This ongoing Retirement Daily Special Report spotlights, from the checkbook to the courtroom and beyond, the true accounts of women in retirement following a divorce. Many divorced women face devastating personal-financial ruin after the end of a marriage. Learn how some survivors are moving forward and hear from Certified Divorce Financial Analyst (CDFA®) experts about current or next steps not just for the women who wrote to us but for all women facing the same challenges.

By Mary Helen Gillespie

“Maureen” of Ohio has found her post-divorce lifestyle to be financially, emotionally, and mentally fulfilling. Here’s how she achieved these goals.

How has your divorce financially impacted your retirement plans?

While my income was cut in half after the divorce, I was finally in charge. While I had to watch my finances closely and budget differently, I no longer had to endure my ex-husband’s spending sprees. After a year I was in a better financial place as I was able to prioritize needs vs. wants. I saved every month for my children’s education and my retirement, foregoing expenses like fancy cars and expensive home decorating that my ex-husband insisted upon.

Did you hire a financial adviser, a CPA, or other finance professional to help you plan your retirement needs during the divorce proceedings? Would you today?

I hired a financial adviser after the divorce, and they were a huge help. I highly recommend engaging a trusted professional for financial advice.

Was your divorce attorney concerned about your retirement finances? Was the divorce judge?

No.

How would you describe the quality of your financial life post-divorce?
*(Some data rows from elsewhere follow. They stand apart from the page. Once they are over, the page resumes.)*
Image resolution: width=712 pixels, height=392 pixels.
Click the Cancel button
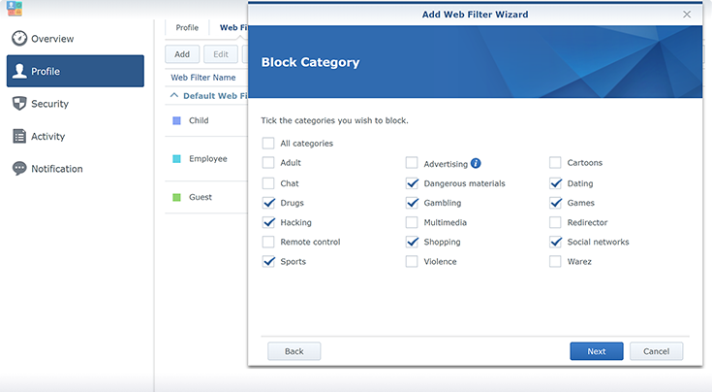pyautogui.click(x=656, y=351)
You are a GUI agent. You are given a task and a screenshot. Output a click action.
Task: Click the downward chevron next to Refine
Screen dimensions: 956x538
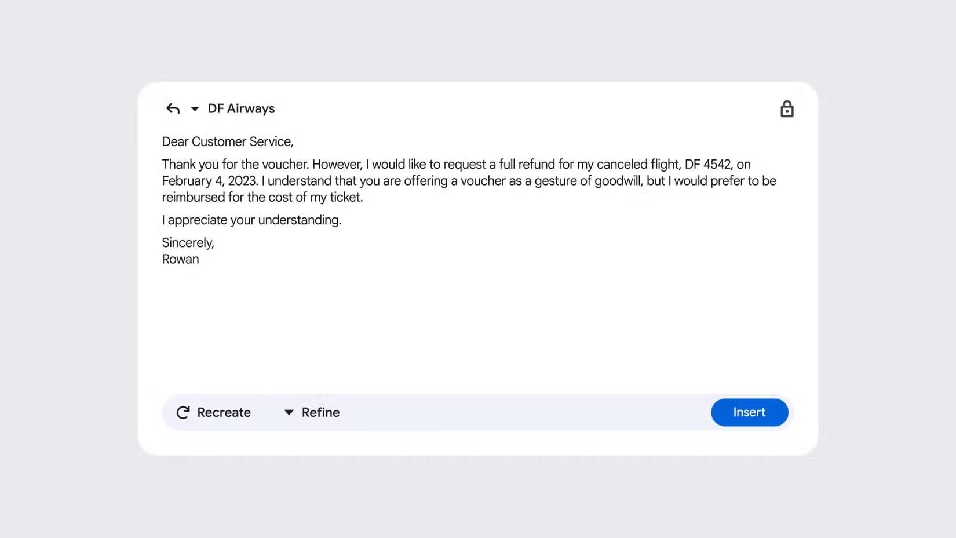coord(289,412)
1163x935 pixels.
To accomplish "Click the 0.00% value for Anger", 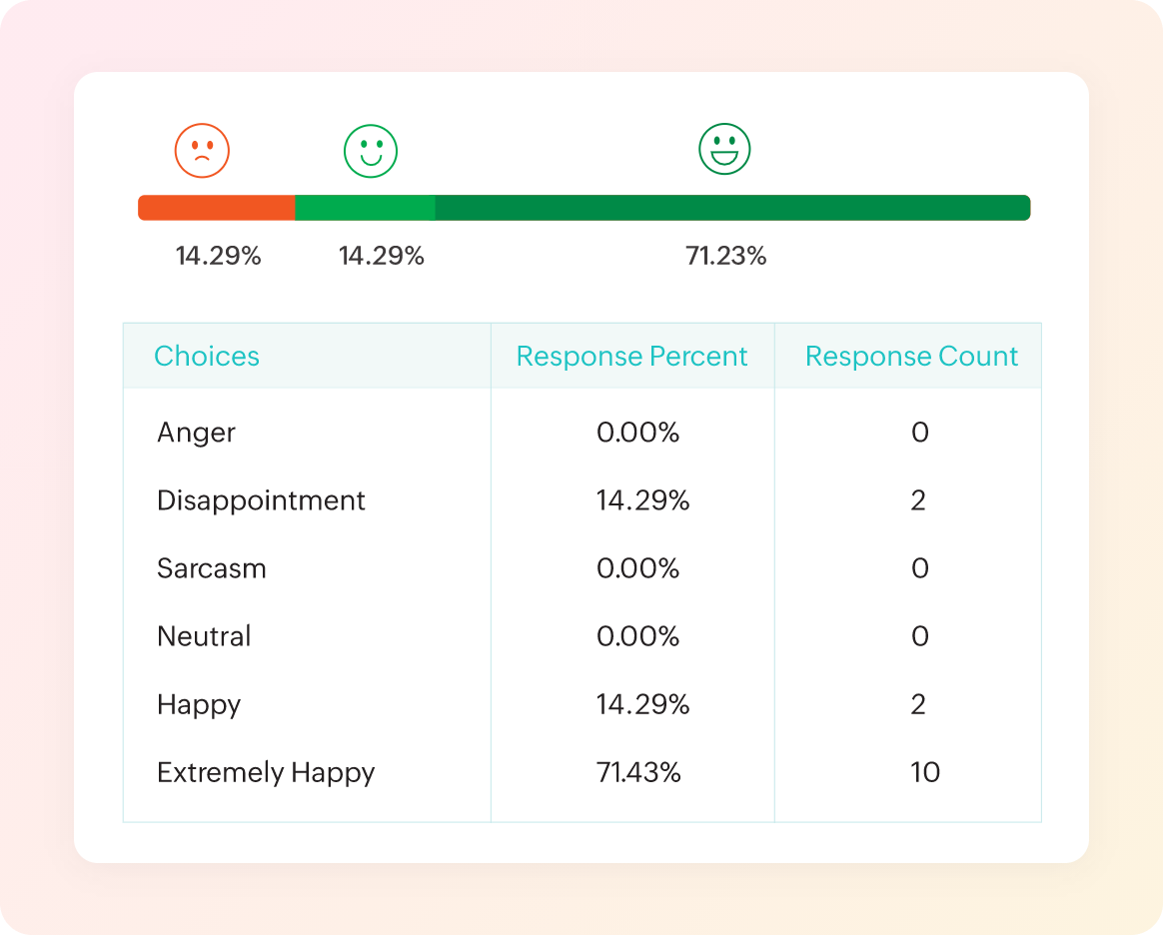I will pos(637,433).
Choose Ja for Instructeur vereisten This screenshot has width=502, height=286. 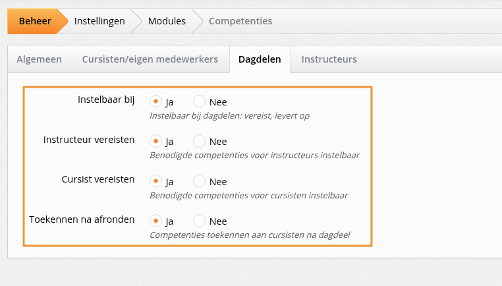point(156,141)
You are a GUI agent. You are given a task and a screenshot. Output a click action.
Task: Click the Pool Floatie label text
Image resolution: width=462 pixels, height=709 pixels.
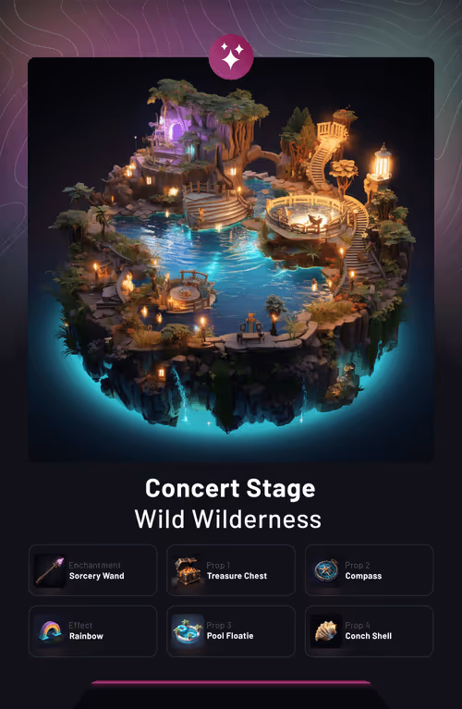pos(230,636)
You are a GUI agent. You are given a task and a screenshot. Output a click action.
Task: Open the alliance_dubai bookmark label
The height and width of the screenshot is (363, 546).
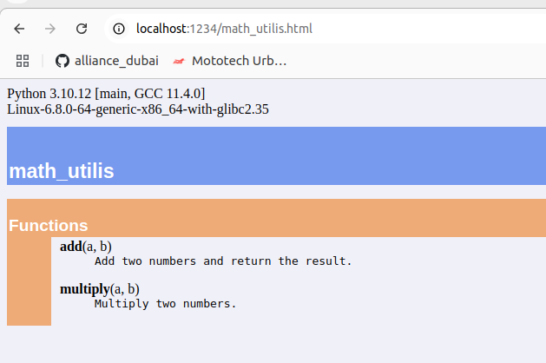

My financial life was challenging as child support did not even cover daycare costs. I had to watch every penny. Being in charge of my own finances was liberating and I started teaching my children about the impact of small expenses like fast food.

What other information would you like to share with women in similar situations?

Do not despair. I ended up with a smaller house and a smaller car, but I was happy and so were my children. While their dad would lavish them with expensive gifts, they told me they were happiest hanging out at home with me. Many of the gifts stayed in their boxes until they were eventually given away. Today I am in excellent financial shape.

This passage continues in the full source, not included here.